Sunday, December 20, 2009

Insured Failed to Establish Actual Cash Value under New York's "Broad Evidence Rule" to Warrant Summary Judgment

PROPERTY – BROAD EVIDENCE RULE – ACTUAL CASH VALUE – MOTION TO AMEND ANSWER
Tyson v. Tower Ins. Co. of N.Y.
(2nd Dept., decided 12/15/2009)

While the plaintiff's 2-family house was under contract to sell, it was badly damaged by a fire. Nevertheless, plaintiff allegedly sold the property after the fire at the original, pre-fire contract price. On plaintiff's insurance claim, the parties disputed the amount due under plaintiff's policy. Plaintiff commenced this action seeking damages for breach of contract, and eventually moved for summary judgment.  Tower opposed plaintiff's motion and cross-moved for leave to amend its answer to assert an affirmative defense that the plaintiff had breached the policy's concealment or fraud condition.  Supreme Queens denied the motion and the cross motion, and later denied plaintiff's motion for leave to reargue and renew her prior motion for summary judgment.

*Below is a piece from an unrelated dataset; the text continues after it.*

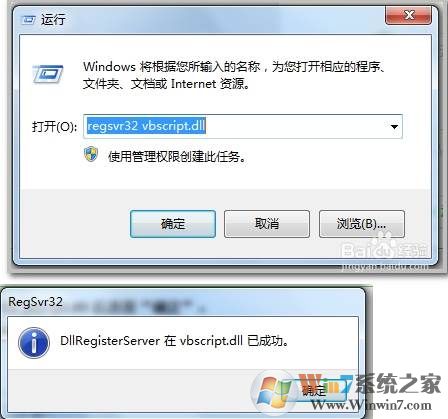This screenshot has width=448, height=419.
Task: Click the Www.Winwin7.com watermark link
Action: pyautogui.click(x=371, y=405)

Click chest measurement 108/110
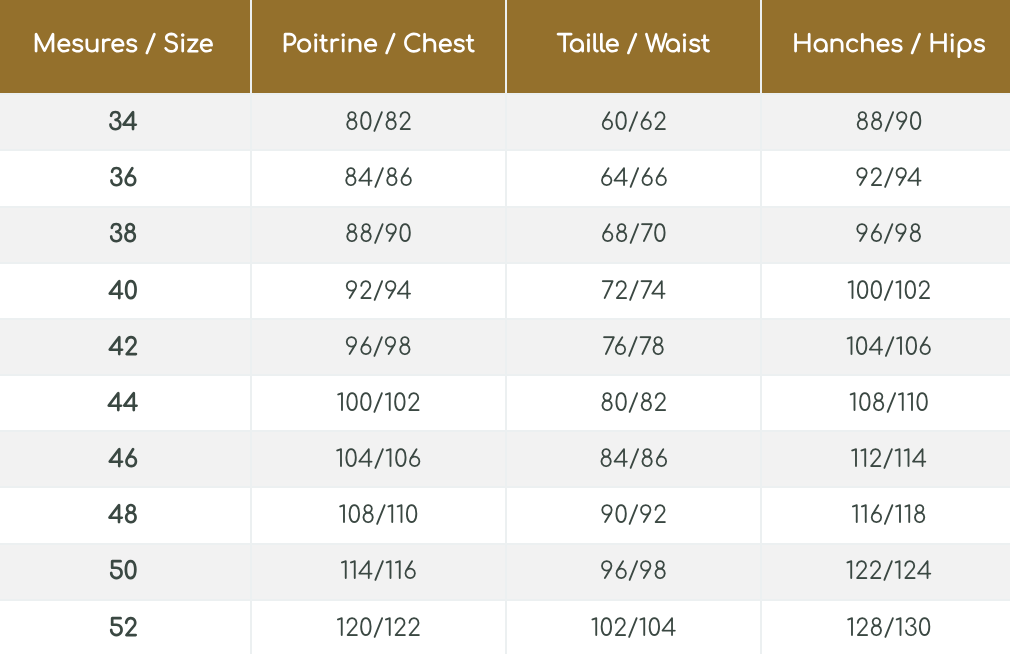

In affirming the denial of plaintiff's motion, the Second Department ruled that plaintiff had not established the actual cash value of her loss, which she was required to do since the fire damage had not been repaired:
Contrary to the plaintiff's contentions, the Supreme Court properly denied her motion for summary judgment on the complaint because she failed to meet her initial burden of establishing her prima facie entitlement to judgment as a matter of law (see Alvarez v Prospect Hosp., 68 NY2d 320, 324; Winegrad v New York Univ. Med. Ctr., 64 NY2d 851, 853). Under the so-called "broad rule of evidence" applicable here, the plaintiff failed to establish the "actual cash value" of the loss, a burden she was required to carry under the policy since the fire damage had not been repaired (see Gervant v New England Fire Ins. Co., 306 NY 393, 398; McAnarney v Newark Fire Ins. Co., 247 NY 176, 184; Mazzocki v State Farm Fire & Cas. Corp., 1 AD3d 9, 12; Incardona v Home Indem. Co., 60 AD2d 749, 750). Further, the Supreme Court properly denied the plaintiff's motion for leave to renew her motion, since she did not offer a reasonable justification for failing to present in her initial motion the documentary evidence offered in support of renewal (see CPLR 2221[e]; Renna v Gullo, 19 AD3d 472).
In MODIFYING the order appealed from to grant Tower's cross motion to amend its answer, the Second Department held:
The Supreme Court erred, however, in denying the defendant's cross motion for leave to amend its answer. Motions for leave to amend pleadings should be freely granted, absent prejudice or surprise directly resulting from the delay in seeking leave, unless the proposed amendment is palpably insufficient or patently devoid of merit (see CPLR 3025[b]; Lucido v Mancuso, 49 AD3d 220, 222). The defendant sought to amend its answer to include as an affirmative defense that the plaintiff had breached the policy's "[c]oncealment or fraud" condition. Contrary to the plaintiff's contention, the proposed amendment was not patently devoid of merit. Therefore, with no showing of prejudice or surprise resulting directly from the defendant's delay in seeking leave, the court should have granted the defendant's cross motion for leave to amend its answer.
It's not often that we see a reference to the Court of Appeals' 1928 decision in McAnarney v. Newark Fire Ins. Co. and its "broad evidence rule" in a reported decision.  Thirty-six years later, in Gervant v. New England Fire Ins. Co., the Court of Appeals stated:
[T]he "actual cash value" of premises under a standard fire insurance policy in this State cannot be arrived at by receiving evidence of replacement cost less depreciation only. Rather, the trier of fact should listen to all pertinent evidence on the subject."
With actual cash value being derived from "all pertinent evidence" on the issue, one wonders what quantum of evidence would suffice to warrant summary judgment.  Evidently some amount more than plaintiff submitted on her initial motion for summary judgment in this case.